Kitchen work becomes easier when you're not holding yourself up. You can focus on what you're doing instead of how hard standing feels.
At Mirrors
Mirrors are tricky. When you see yourself, you often try to "fix" your position. You pull your shoulders back, lift your chest, straighten your spine. You try to look "correct."
But this is the same problem: you're adding effort to effort. You're bracing and holding to look good, which makes you feel worse.
Next time you're at a mirror, try this:
- Don't try to fix your position. Just notice how you are.
- Feel your feet. Let the ground support you.
- Let your neck be free. Let your head balance.
- Notice if you're trying to look "correct." See if you can let that go.
- Let your breath move. Don't hold it to look composed.
When you're not trying to look "correct," you can actually look better. You'll look more natural, more present, more at ease. And you'll feel better too.
Shifting Weight
It's natural to shift your weight when you're standing for a while. You don't need to stand perfectly still. But you also don't need to shift constantly because you're uncomfortable.
When you're using yourself well, you can stand for longer without needing to shift. But when you do shift, you can do it easily, without drama.
Try this: shift your weight from one foot to the other. Notice how you do it. Are you bracing? Locking? Holding your breath?
Now shift again, but this time, see if you can do less. Let your weight go down through one foot, then let it go down through the other. Let the shift happen easily, without extra effort.

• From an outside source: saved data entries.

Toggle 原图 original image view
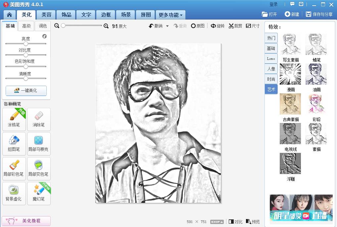Image resolution: width=337 pixels, height=227 pixels. tap(198, 26)
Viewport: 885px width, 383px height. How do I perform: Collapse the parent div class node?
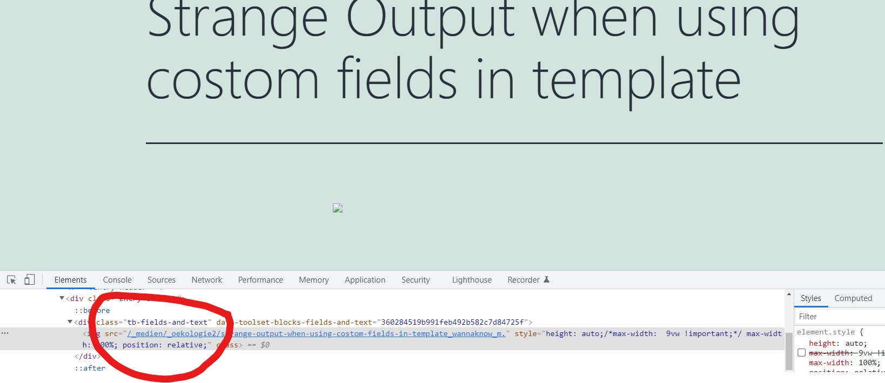[x=62, y=298]
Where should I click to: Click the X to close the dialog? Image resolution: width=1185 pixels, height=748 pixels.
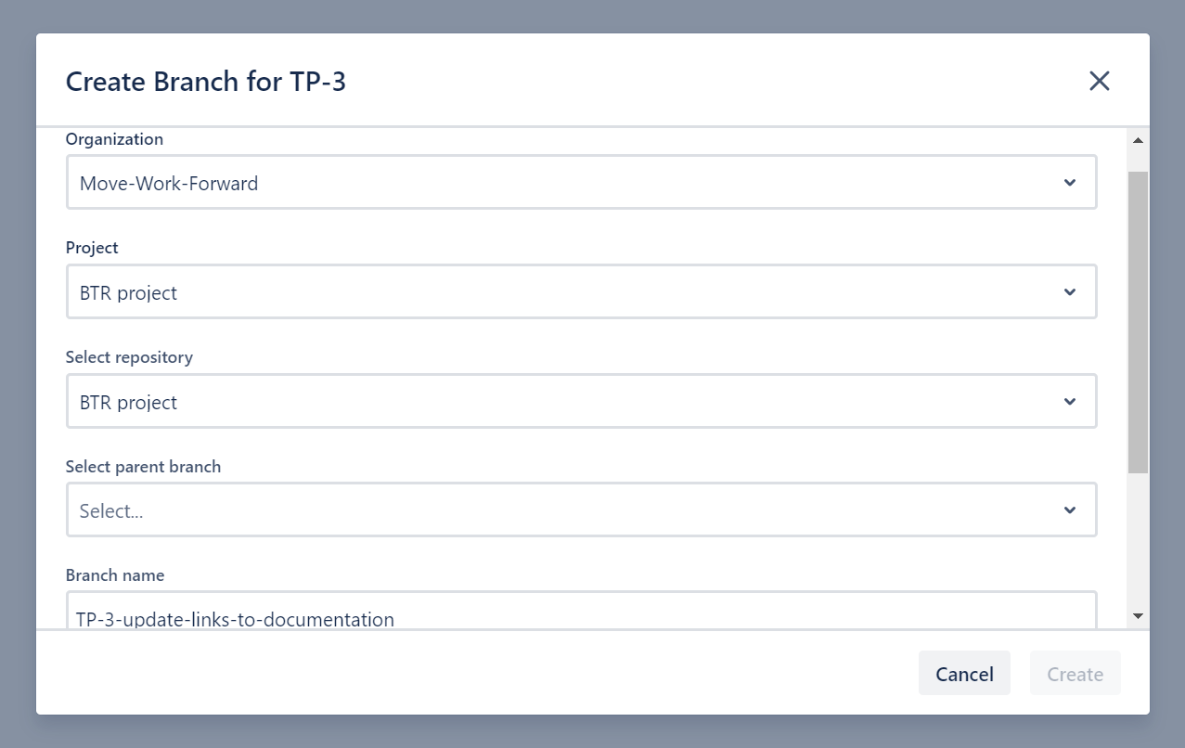(x=1100, y=81)
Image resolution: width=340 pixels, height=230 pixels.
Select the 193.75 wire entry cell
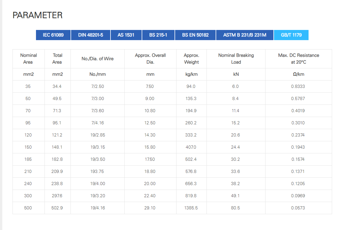97,172
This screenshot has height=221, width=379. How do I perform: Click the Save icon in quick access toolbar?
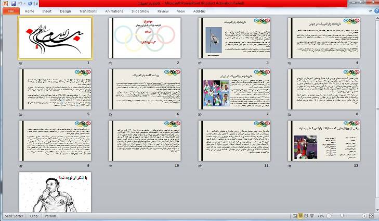point(14,3)
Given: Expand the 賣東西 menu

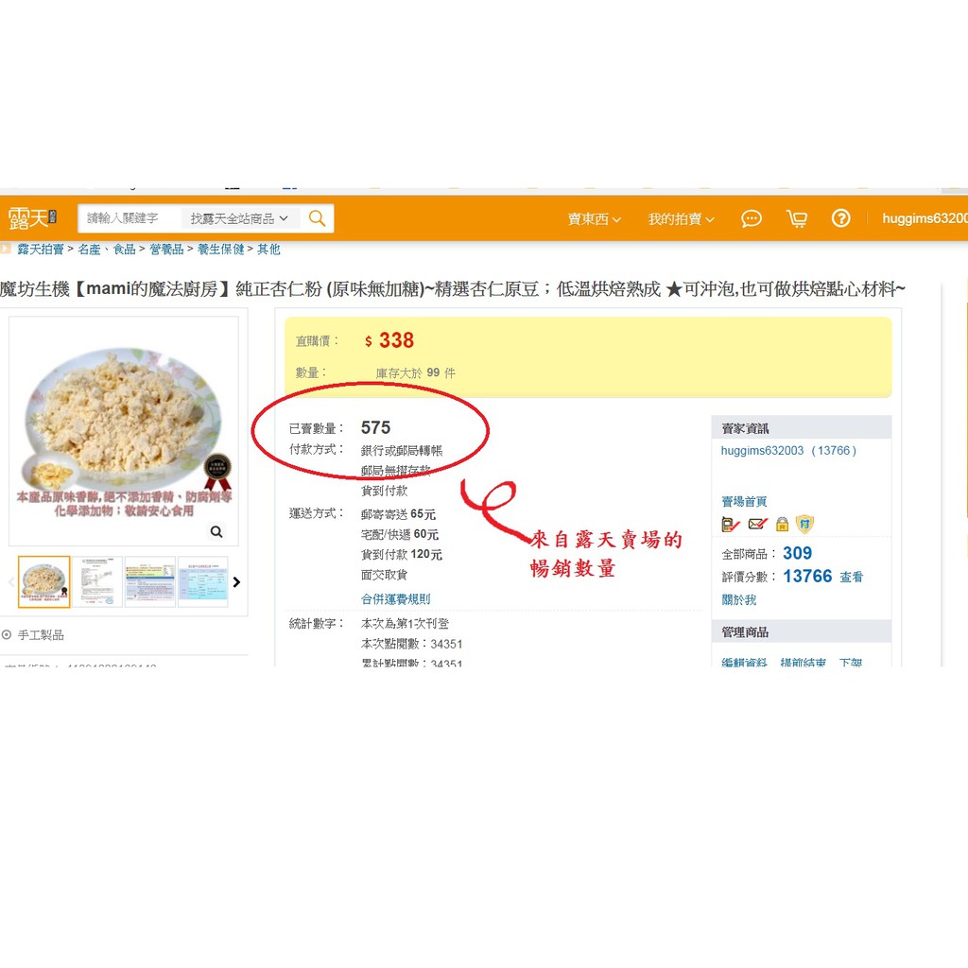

Notice the difference. Does it feel lighter? More fluid? More available?
This is what it feels like to move with less effort. When you're not bracing and locking, movement becomes easier, not harder.
Practice: The Standing Reset
This is a practice you can do anytime you notice standing is feeling hard. It takes about 30 seconds.
Stand where you are. Don't try to fix anything. Just be where you are.
Now, go through the standing check:
- Feel your feet. Let your weight settle.
- Let your knees be free.
- Let your neck be free. Let your head balance.
- Notice any unnecessary effort. See if you can let it go.
- Let your breath move.
Notice what changes. Do you feel lighter? More supported? Less strained?
This practice doesn't require perfect conditions. You can do it in queues, in conversations, in the kitchen, anywhere. It's a way to reset, to come back to ease, to let the ground support you.
What Changes
When you start to stand with less effort, everything changes. Standing becomes easier. You can stand for longer without getting tired. You can be present in conversations instead of managing your body. You can work in the kitchen without everything feeling strained.
You'll notice this most in situations where you used to get tired: long queues, long conversations, long kitchen sessions. These become less draining because you're not holding yourself up anymore. The ground is doing that work.
You'll also notice it in your presence. When you're not working so hard to stand, you take up space differently. You're more available. You're more present. You're not shrinking or disappearing.
Standing is one of the most basic things your body does. It shouldn't be this hard. When you let the ground support you and stop doing unnecessary work, it becomes what it's meant to be: easy, natural, available.